Nick shares an anecdote of staying at an AirBnB close to home and getting outside your normal.
# 27:32 - Job vs. Career
The job is what you do 8-10 hours per day, but your career is always progressing and is going to ensure you have a job.
The blogs, courses, etc. that Josh created turned into his resume. MOC - Show Your Work for Job Excellence
An employer is not your success coach in defining what you learn and do. Have a pulse on the industry and a path forward.
The daily grind will eventually weigh you down and wear you out.
Josh found that through his creative outlets he could bring the learnings to his team and revitalize them.

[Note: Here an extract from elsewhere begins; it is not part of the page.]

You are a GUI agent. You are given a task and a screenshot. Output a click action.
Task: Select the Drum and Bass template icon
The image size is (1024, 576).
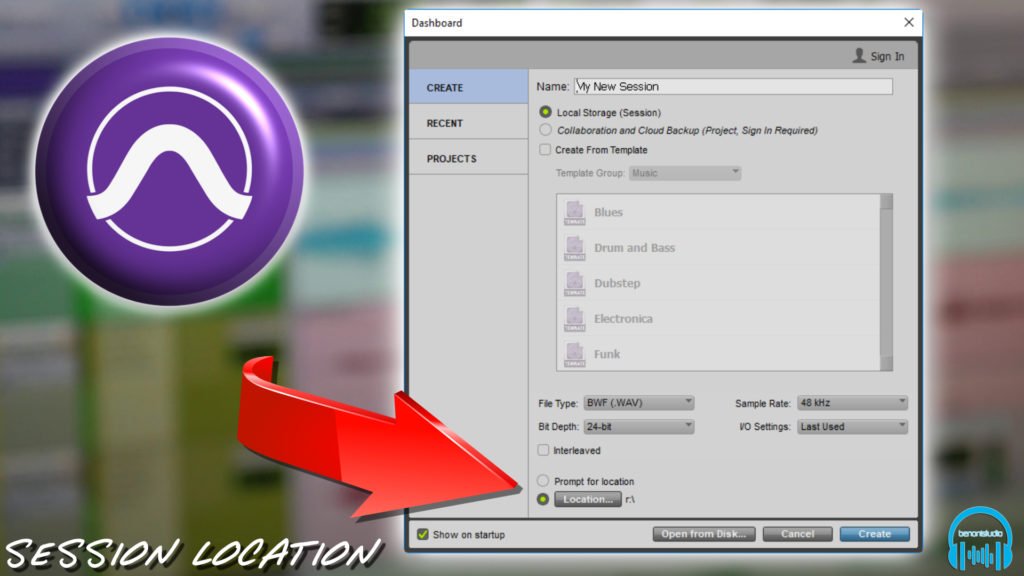(575, 248)
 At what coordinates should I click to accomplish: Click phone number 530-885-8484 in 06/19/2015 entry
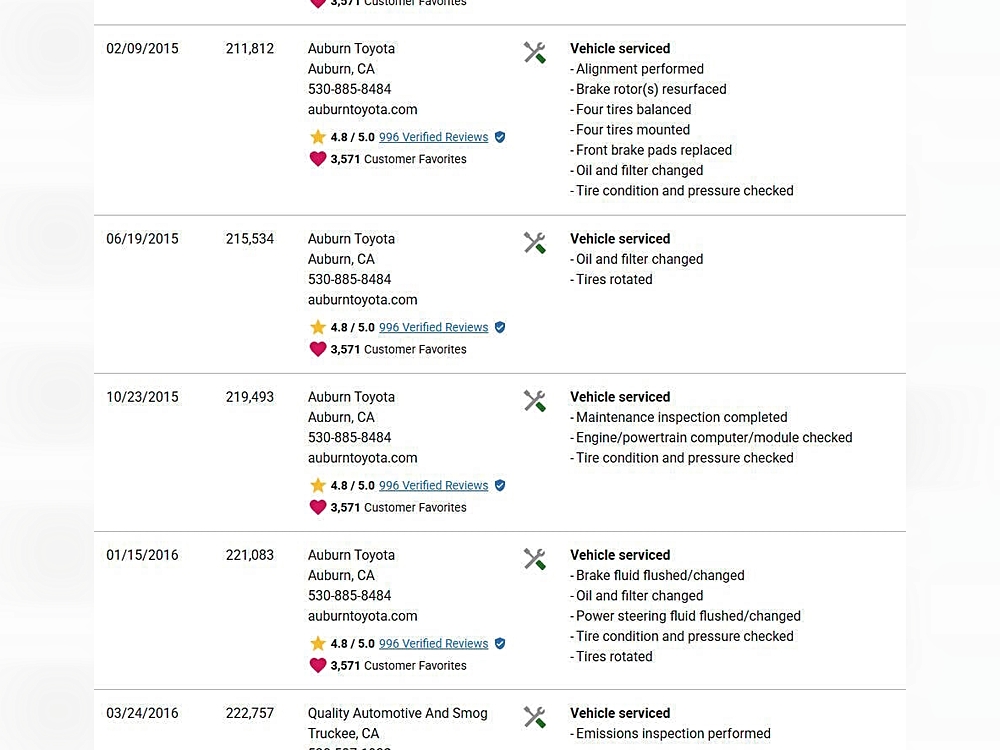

Despite long weeks with an incredible amount of off hours calls, Josh recounts continuing his learning and bringing what he learned to his teammates. It brought a beacon of hope back into the team.
Josh has lost sight of this in the past, which is the reason behind writing the post You’re an Engineer Be an Engineer.
The outside hobby / creative outlet keeps you passionate about your job and the industry you work in.
Josh likes to front load a lot of mental thrashing.
When his mind gets too overwhelmed Josh will take a sheet of paper with 3 columns (exercise taken from The Bullet Journal and empty his mind - do, should do, want to do. The Bullet Journal
In looking to the future, Josh uses his interests and the pattern of what fuels him - learn, understand, teach, and share (all of which meshes well with writing).
Sometimes it is as simple as sitting on the couch in his home office and allowing time to think through and figure out what he wants.
For example, Josh had the idea for the aforementioned nonfiction writing (covering deep work and digital minimalism) before he wrote his Ansible book. He struggled with it and didn’t just want to rehash a couple of Cal Newport books.
Josh realized great writers have a newsletter. The next actionable step for him was to start one. He has started and failed 7 different newsletters to this point.
He decided to call the first one Tuesday’s thoughts and wrote whatever he wanted each Tuesday.
After about 3 weeks he ran out of gas (took too long, didn’t know what to write, ran out of time) and stopped.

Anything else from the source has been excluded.